● PROVIDED PASSAGE:
==*==

Today’s guest post comes from Bob M. Schwartz, a member of Temple B’nai Israel in Tupelo, Mississippi. His thoughts can be found at bobmschwartz.com as well.
On April 28, 2014, a tornado cut a path of destruction through Tupelo, Mississippi. Many buildings were damaged and destroyed. Houses of worship were no exception.
A tree punctured the roof of Temple B’nai Israel. A few blocks away, St. Luke United Methodist Church was hit much worse. Thanks to an outdoor security camera, the world has seen dramatic video of the church playground being blown away. The tornado also tore off the roof of the church’s sanctuary.
B’nai Israel missed only one Shabbat service for repairs. At St. Luke, Sunday services for the 800-member congregation were held in the Family Life Center. But many classes and groups had to look for temporary homes elsewhere.
That’s where the story of friendship begins- or really, where it continues.
B’nai Israel has been an integral part of the Tupelo community since 1939. It is the center of Jewish life for a broad region stretching all the way into Alabama. When the current building was dedicated in 1957, it was a development supported and celebrated by institutions across northeast Mississippi, including many of the local churches.
Openness has marked the relationship between B’nai Israel and the churches that surround it. So it was natural that when St. Luke Church needed a place for its Sunday School, it would come calling at B’nai Israel. But there is much more to this story than just a convenient location.

==*==

● SUPPLIED INFORMATION:

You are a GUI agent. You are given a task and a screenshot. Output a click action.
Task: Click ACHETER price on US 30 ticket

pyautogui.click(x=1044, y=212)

==*==

● WRITTEN INSTRUCTION 1: Decide whether each statement agrees with the passage about the Tupelo tornado, answering yes or no and quoting the deciding words of the passage: (a) St. Luke held its Sunday services in the Family Life Center. (b) B'nai Israel missed two Shabbat services for repairs. (c) The current B'nai Israel building was dedicated in 1939.
● WRITTEN INSTRUCTION 2: Resume the passage about the Tupelo tornado and the two congregations, picking up after its final sentence.

● TASK RESULT 1:
(a) Yes: "At St. Luke, Sunday services for the 800-member congregation were held in the Family Life Center."
(b) No: "B’nai Israel missed only one Shabbat service for repairs."
(c) No: "When the current building was dedicated in 1957"

● TASK RESULT 2:
Bettye Coggin of St. Luke Church is the primary teacher of what is called the Friendship Sunday School. It is an adult education class that includes about sixty congregants, mostly in their sixties, seventies, and eighties. Three of the couples are “charter members,” having been in the class for fifty-two years. That is where the “Friendship” name came from.
In this case, that was not the only friendship that mattered.
George Copen is a past President and current Board member at B’nai Israel. His family came to Tupelo in 1954, where his parents Reuben and Dorothy Copen played a major role in the growth of the congregation. George attended school in Tupelo, and it was there in 8th grade that he first met Bettye Coggin.
Continuity has been until recently a hallmark of Southern life and Southern Jewish life. And even with the increased mobility of the last few decades, Tupelo and other Southern sites still seem to have a hold on the people born or raised there. So maybe it is no surprise after decades that Bettye Coggin and George Copen should still be in Tupelo, worshipping in buildings just a few blocks apart, serving leading roles with their congregations. They also continue to share the principle that in extreme circumstances they should get together to help serve their congregations and their faith.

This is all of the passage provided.